报告题目：Computer the Cure to Cancer
摘要：Recent progression of cancer genome projects has uncovered the mutational landscapes of many cancers, but how cancer cell evolves with and without therapy is still unclear. Scientists believe one major reason of treatment failure is the temporal-spatial dynamics of cancer cells. Actually, cancer cells are constantly evolving, with different groups of cells accumulating distinctive mutations. As the search for more effective cancer diagnostics and therapies continues, remained key questions include a) how to interpret intratumor heterogeneity (ITH); b) how to understand the tumors change over time and how to predict the impact of ITH on tumor progression; and c) how to disentangle the order in which mutations occur. Being able to predict how a tumor will behave based on signs seen early in the course of disease could enable the development of new diagnostics that could better inform treatment planning.

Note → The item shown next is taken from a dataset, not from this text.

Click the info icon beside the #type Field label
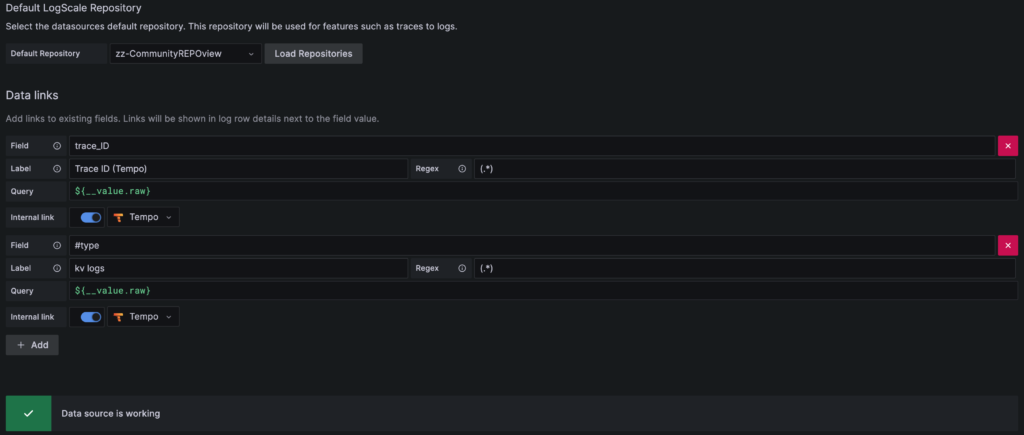Screen dimensions: 1024x435 pos(57,246)
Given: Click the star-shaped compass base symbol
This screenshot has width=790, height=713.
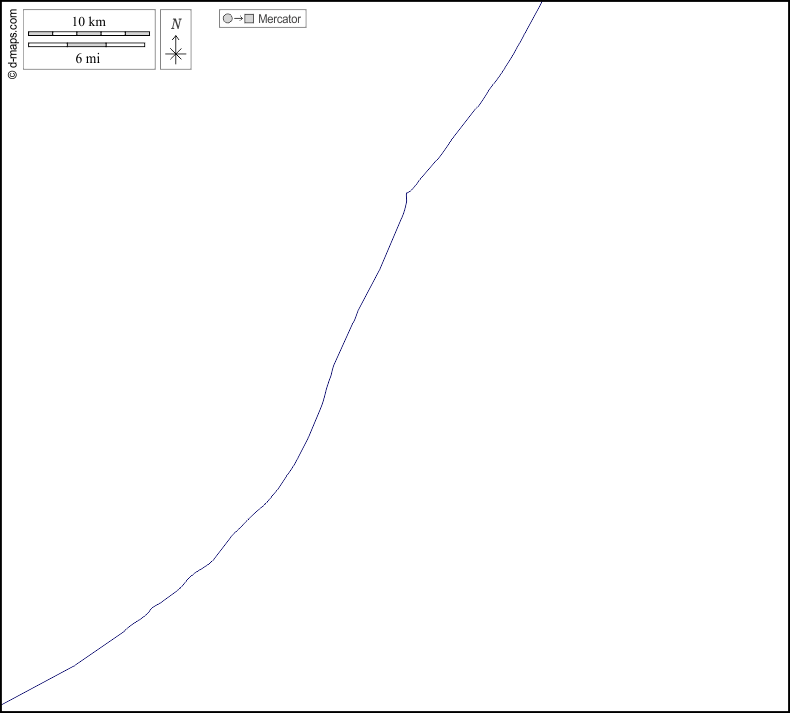Looking at the screenshot, I should click(x=176, y=55).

报告人简介: Prof Jiguang Wang joined The Hong Kong University of Science and Technology in 2016, having previously spent five years subsequently as Postdoctoral Research Scientist and Associate Research Scientist at Columbia University, where he focused on studying cancer genomics and developed a computational method for tracing the evolution of chronic lymphocytic leukemia. In 2015, he was named as an Irving Institute Precision Medicine Fellow. He received his Ph.D. in Applied Mathematics from the Chinese Academy of Sciences. He has substantial contribution to the reconstruction and elucidation of RNA Exosome regulated transcriptome (Nature 2014 and Cell 2015), and the discovery of MGMT fusion in recurrent glioblastoma (GBM) (Nature Genetics 2016), PIK3CA mutation in multi-focal GBM (Nature Genetics 2017), as well as the deletion of exon 14 in MET oncogene in secondary GBM (Cell 2018).